Activity –
Sort through the entries below and pull out lines containing the word "link".

Records –
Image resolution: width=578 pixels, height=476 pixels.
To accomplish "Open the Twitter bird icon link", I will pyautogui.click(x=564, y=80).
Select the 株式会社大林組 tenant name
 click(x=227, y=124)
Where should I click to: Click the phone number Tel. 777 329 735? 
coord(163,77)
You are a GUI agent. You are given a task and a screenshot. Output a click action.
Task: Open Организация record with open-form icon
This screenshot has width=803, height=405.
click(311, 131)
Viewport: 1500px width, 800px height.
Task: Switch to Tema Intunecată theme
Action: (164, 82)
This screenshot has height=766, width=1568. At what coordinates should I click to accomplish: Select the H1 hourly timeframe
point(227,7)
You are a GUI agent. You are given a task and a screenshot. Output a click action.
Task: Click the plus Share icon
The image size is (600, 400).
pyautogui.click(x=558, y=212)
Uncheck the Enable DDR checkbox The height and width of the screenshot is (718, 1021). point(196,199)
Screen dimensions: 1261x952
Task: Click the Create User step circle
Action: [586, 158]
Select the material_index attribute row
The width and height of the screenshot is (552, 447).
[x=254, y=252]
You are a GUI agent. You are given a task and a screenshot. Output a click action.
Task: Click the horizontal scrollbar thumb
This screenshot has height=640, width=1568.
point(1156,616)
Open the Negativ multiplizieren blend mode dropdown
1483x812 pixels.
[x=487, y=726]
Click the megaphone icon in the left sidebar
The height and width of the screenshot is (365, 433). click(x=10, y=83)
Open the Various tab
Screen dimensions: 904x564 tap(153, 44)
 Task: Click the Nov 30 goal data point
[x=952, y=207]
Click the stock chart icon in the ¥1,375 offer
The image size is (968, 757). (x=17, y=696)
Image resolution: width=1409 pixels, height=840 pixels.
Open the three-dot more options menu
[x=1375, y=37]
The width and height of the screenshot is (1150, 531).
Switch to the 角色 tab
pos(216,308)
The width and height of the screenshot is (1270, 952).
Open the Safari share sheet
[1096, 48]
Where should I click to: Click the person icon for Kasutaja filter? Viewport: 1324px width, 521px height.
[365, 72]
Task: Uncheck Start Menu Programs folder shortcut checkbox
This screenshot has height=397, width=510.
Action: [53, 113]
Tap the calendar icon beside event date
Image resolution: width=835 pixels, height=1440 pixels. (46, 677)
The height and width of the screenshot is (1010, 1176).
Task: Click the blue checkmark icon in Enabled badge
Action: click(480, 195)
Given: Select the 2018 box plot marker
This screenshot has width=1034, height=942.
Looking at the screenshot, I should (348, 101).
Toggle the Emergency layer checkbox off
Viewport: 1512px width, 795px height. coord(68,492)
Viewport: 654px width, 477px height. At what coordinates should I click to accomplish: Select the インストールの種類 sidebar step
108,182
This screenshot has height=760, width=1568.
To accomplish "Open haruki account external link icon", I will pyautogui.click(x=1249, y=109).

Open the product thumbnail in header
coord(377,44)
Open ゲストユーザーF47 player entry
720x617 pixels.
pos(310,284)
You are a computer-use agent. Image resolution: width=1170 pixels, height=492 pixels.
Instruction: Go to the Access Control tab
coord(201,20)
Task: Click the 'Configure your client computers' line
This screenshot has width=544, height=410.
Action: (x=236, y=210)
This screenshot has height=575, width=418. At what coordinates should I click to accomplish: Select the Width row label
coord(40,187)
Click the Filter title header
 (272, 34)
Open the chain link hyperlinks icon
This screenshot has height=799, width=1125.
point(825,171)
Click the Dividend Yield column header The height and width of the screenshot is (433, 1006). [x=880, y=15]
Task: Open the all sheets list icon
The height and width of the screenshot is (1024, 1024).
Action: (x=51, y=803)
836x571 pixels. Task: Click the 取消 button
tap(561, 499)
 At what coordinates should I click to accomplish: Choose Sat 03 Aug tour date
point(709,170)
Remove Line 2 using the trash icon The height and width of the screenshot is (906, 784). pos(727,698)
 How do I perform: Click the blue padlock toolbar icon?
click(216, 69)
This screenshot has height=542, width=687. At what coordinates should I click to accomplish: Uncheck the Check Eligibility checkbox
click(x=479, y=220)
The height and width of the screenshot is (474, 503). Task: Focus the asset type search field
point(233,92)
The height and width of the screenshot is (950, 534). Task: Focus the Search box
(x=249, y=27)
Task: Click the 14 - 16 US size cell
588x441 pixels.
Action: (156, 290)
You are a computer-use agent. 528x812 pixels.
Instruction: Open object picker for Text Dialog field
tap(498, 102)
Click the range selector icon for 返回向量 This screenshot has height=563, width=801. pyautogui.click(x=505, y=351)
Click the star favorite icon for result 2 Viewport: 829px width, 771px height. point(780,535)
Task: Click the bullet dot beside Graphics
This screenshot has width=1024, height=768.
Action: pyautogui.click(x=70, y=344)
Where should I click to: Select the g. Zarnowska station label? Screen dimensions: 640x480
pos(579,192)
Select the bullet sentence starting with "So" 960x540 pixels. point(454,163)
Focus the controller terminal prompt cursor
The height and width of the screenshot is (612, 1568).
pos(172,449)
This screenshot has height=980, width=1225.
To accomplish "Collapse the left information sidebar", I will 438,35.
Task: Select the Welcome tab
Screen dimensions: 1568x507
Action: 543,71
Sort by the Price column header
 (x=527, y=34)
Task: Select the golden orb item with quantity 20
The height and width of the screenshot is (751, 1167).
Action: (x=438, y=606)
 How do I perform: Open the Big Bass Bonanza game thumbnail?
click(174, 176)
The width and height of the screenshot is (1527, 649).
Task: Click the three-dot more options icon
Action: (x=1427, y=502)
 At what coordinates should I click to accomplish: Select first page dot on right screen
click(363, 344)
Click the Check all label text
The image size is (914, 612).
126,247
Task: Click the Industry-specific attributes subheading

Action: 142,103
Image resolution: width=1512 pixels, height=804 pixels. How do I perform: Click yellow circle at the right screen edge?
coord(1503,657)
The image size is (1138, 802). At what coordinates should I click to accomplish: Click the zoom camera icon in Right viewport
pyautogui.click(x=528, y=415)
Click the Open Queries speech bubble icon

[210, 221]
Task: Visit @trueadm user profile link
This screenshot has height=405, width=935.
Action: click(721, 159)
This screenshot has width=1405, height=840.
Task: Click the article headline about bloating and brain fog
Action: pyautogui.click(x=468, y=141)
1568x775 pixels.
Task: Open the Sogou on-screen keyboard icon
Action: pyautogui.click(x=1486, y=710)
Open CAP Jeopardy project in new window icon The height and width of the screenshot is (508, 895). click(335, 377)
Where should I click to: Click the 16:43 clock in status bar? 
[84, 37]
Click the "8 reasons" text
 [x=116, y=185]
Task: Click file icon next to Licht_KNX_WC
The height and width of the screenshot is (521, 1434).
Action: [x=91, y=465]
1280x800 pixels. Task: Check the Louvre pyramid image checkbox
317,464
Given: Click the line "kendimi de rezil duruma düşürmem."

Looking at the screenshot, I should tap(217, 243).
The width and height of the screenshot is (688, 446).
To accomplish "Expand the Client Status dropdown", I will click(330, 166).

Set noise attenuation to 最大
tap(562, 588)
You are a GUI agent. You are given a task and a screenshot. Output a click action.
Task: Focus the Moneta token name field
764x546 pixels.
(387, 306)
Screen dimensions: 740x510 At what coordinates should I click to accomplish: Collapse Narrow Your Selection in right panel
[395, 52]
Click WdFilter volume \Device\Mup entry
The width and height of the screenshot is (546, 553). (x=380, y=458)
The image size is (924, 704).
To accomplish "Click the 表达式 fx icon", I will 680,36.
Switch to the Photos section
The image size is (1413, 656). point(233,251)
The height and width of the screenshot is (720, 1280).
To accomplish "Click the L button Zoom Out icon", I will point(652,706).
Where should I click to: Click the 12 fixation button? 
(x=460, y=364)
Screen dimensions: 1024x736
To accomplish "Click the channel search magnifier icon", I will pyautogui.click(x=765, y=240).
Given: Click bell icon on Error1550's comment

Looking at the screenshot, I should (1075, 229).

Answer to this task –
To accomplish "Open the Twitter bird icon link", I will pyautogui.click(x=564, y=80).
To accomplish "Open haruki account external link icon", I will pyautogui.click(x=1249, y=109).
Open the chain link hyperlinks icon
Task: Visit @trueadm user profile link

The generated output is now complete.